February 18, 2016 was the equivalent of redrawing the map.
Google Ads Shakeup
Google is now displaying four ads at the top of the search results page instead of three. Notwithstanding other events, this news alone was the equivalent of a 9.0 earthquake in the eyes of seasoned AdWords advertisers. However, the shake-up was compounded further by the additional revelation that ads populating the righthand side of the screen have been axed into oblivion as well.
"Killing side ads was equivalent of a 9.0 earthquake in the eyes of seasoned AdWords advertisers." (CLICK TO TWEET)
For now, these changes only affect queries that are deemed “highly commercial.” However, it is an incredibly safe bet to assume that all queries will eventually join rank. How safe of a bet? Safer than a Lebron James dunk or a Game of Thrones plot twist.

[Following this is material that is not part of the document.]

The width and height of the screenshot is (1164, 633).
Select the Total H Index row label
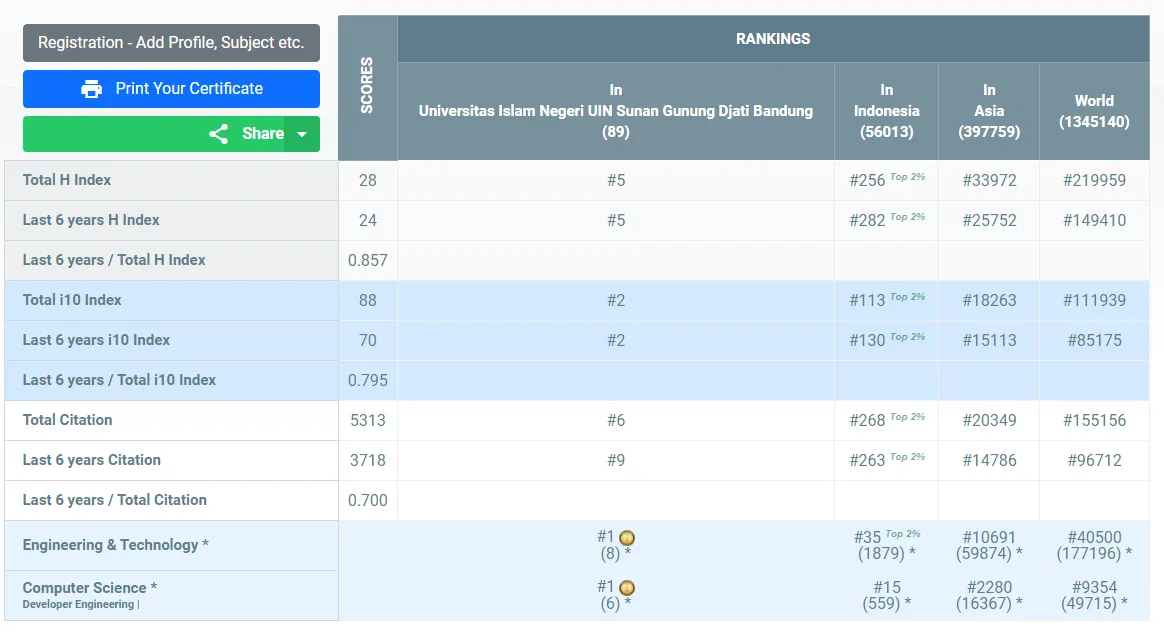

Why Change Search Ads Now?
What is Google’s motivation behind these changes? The answer, as always, is that Google has identified a pathway for increasing revenue that can simultaneously (and somewhat reasonably) be spun under the crafty illusion of creating a better user experience.
Simply put - Google wants to make money and these changes are the subterfuge to enhance that effort. Here’s how:
The first piece is incredibly obvious. By displaying four ads at the top of the screen instead of three, Google significantly increases the odds that an ad will be clicked. As an added benefit, this maneuver also contributes to the ongoing slow death of SEO by marginalizing organic rankings and pushing them farther below the fold for highly competitive queries. Consequently more businesses may consider abandoning or de-emphasizing SEO as a viable strategy and refocus their efforts instead on paid search. More advertisers = more competition = higher bids = more money flowing into Google’s coffers.
Perhaps less obviously, the elimination of ads from the right-hand column means there will be no more moral victories for advertisers who are outbid by their competitors. No longer can an advertiser argue that an average ad position of 6.3 is acceptable because the ad "is still displaying above the fold.” Not appearing in the top-4 is the equivalent of not existing. Therefore, advertisers who were previously bidding conservatively will be forced to abandon that approach and elevate their bids.
Not surprisingly, Google is spinning these changes as beneficial to its users. Cleaner pages, fewer total ads above the fold, etc., are the common arguments in its defense. In reality, though, that is merely the sugar that gets the medicine into our system.
Advertisers Must Adapt
What is the moral of this story? Like the house, Google always wins. Advertisers will now face increased competition in bidding, which inevitably will result in higher CPCs and consequently lower CPAs.
There is no sympathy in Google AdWords. Only adaption or death.